The Jan and Dan Duncan Neurological Research Institute at Texas Children’s Hospital Celebrates First Year of Discoveries
One of the first basic research institutes for pediatric neurological diseases marks year one with research milestones, grants and awards
HOUSTON, Jan. 9, 2012 /PRNewswire-USNewswire/ — Texas Children’s Hospital opened the Jan and Dan Duncan Neurological Research Institute (NRI), one of the world’s first basic research institutes dedicated to childhood neurological diseases, in December 2010 with the goal of accelerating the pace of discoveries related to brain development and function. In its first year, the NRI has demonstrated its ability to fulfill that mission with accomplishments that include significant research breakthroughs, grants and faculty awards.
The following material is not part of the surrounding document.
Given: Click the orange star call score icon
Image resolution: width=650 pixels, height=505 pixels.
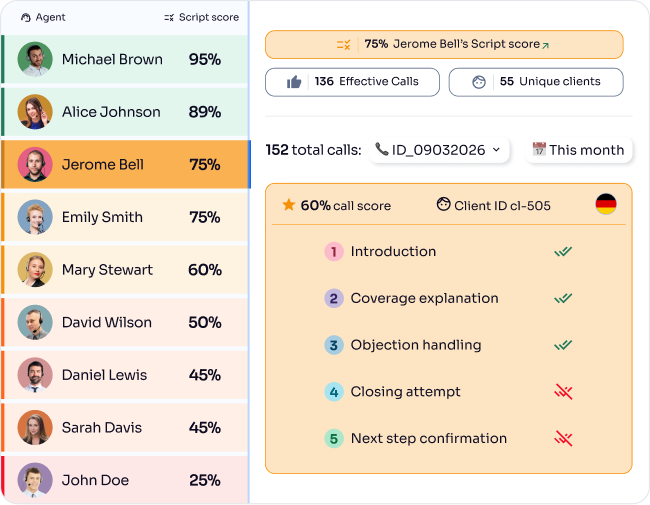Looking at the screenshot, I should (289, 204).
Dr. Huda Y. Zoghbi, director of the NRI at Texas Children’s Hospital and professor of neurology, neuroscience, pediatrics, and molecular and human genetics at Baylor College of Medicine (BCM), credits the institute’s progress to its multi-disciplinary research team, its collaborative approach and a strong infrastructure of core facilities designed to support both.
“We are proud of the diverse and complementary scientific talent we have drawn to the NRI and their willingness to share ideas, information and resources to advance research outcomes,” she said.
Zoghbi, a renowned neurogeneticist and Howard Hughes Medical Institute investigator, noted that the NRI’s 19 investigators and over 130 researchers represent varied disciplines such as genetics, neurobiology, physics, mathematics, bioinformatics and behavioral psychology. In addition, NRI researchers are faculty members of BCM, the academic partner of Texas Children’s Hospital, and some are affiliated with institutions such as Rice University and the Telethon Institute of Genetics and Medicine (TIGEM), based in Naples, Italy.
In the past year, results from more than 20 research studies led by investigators at the NRI and published in premier scientific journals such as Science, Science Translational Medicine, Nature, Neuron, Cell, Human Molecular Genetics and Journal of Neuroscience provide new insights into neurodevelopment and the neurobiology of disease. Several notable breakthroughs include:
- Neurodevelopmental biology – Genetic studies at the NRI in the fruit fly, Drosophila melanogaster, have led to the identification of two new molecules that regulate key aspects of neuronal development, shedding light on how neural circuits form. Neurons integrate numerous signals that allow them to establish precise connections with their targets, which is crucial for the assembly of functional neural networks. Improper synapse formation or maintenance may lead to cognitive diseases, autism spectrum disorders or neurodegenerative diseases. Understanding the molecular dialog that neurons use to develop and form proper synapses remains an important endeavor.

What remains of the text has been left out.